▸ STATED GOAL:
Convert the lines below into a JSON list of strings, one string per line, leaving out any blank lines.

[Lines from a data source]

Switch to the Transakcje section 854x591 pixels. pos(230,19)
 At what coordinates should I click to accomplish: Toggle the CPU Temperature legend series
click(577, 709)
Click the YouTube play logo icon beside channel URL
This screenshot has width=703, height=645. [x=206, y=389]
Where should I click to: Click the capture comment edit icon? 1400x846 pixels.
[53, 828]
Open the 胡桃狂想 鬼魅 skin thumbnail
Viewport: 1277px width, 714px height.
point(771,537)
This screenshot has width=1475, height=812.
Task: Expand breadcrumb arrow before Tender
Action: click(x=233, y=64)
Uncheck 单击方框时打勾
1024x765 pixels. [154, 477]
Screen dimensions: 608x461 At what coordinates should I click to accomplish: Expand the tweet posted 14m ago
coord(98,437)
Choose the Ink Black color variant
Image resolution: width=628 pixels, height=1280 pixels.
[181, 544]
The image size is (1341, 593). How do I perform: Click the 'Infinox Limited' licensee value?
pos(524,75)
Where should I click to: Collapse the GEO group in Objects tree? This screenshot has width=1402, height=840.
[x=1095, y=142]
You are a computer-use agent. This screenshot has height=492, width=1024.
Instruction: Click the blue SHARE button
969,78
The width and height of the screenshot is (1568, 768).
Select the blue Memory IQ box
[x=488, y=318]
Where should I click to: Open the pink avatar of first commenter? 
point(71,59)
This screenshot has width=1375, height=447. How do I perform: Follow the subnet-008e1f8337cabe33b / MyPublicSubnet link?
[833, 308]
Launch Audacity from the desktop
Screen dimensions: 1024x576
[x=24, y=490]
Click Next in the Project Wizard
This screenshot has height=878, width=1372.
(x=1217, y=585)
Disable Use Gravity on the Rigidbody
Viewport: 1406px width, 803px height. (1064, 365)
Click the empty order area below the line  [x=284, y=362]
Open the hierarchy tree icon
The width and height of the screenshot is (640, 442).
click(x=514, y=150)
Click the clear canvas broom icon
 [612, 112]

▸ THE COMPLETED TASK:
[
  "Switch to the Transakcje section 854x591 pixels. pos(230,19)",
  " At what coordinates should I click to accomplish: Toggle the CPU Temperature legend series",
  "click(577, 709)",
  "Click the YouTube play logo icon beside channel URL",
  "This screenshot has width=703, height=645. [x=206, y=389]",
  "Where should I click to: Click the capture comment edit icon? 1400x846 pixels.",
  "[53, 828]",
  "Open the 胡桃狂想 鬼魅 skin thumbnail",
  "Viewport: 1277px width, 714px height.",
  "point(771,537)",
  "This screenshot has width=1475, height=812.",
  "Task: Expand breadcrumb arrow before Tender",
  "Action: click(x=233, y=64)",
  "Uncheck 单击方框时打勾",
  "1024x765 pixels. [154, 477]",
  "Screen dimensions: 608x461 At what coordinates should I click to accomplish: Expand the tweet posted 14m ago",
  "coord(98,437)",
  "Choose the Ink Black color variant",
  "Image resolution: width=628 pixels, height=1280 pixels.",
  "[181, 544]",
  "The image size is (1341, 593). How do I perform: Click the 'Infinox Limited' licensee value?",
  "pos(524,75)",
  "Where should I click to: Collapse the GEO group in Objects tree? This screenshot has width=1402, height=840.",
  "[x=1095, y=142]",
  "You are a computer-use agent. This screenshot has height=492, width=1024.",
  "Instruction: Click the blue SHARE button",
  "969,78",
  "The width and height of the screenshot is (1568, 768).",
  "Select the blue Memory IQ box",
  "[x=488, y=318]",
  "Where should I click to: Open the pink avatar of first commenter? ",
  "point(71,59)",
  "This screenshot has width=1375, height=447. How do I perform: Follow the subnet-008e1f8337cabe33b / MyPublicSubnet link?",
  "[833, 308]",
  "Launch Audacity from the desktop",
  "Screen dimensions: 1024x576",
  "[x=24, y=490]",
  "Click Next in the Project Wizard",
  "This screenshot has height=878, width=1372.",
  "(x=1217, y=585)",
  "Disable Use Gravity on the Rigidbody",
  "Viewport: 1406px width, 803px height. (1064, 365)",
  "Click the empty order area below the line  [x=284, y=362]",
  "Open the hierarchy tree icon",
  "The width and height of the screenshot is (640, 442).",
  "click(x=514, y=150)",
  "Click the clear canvas broom icon",
  " [612, 112]"
]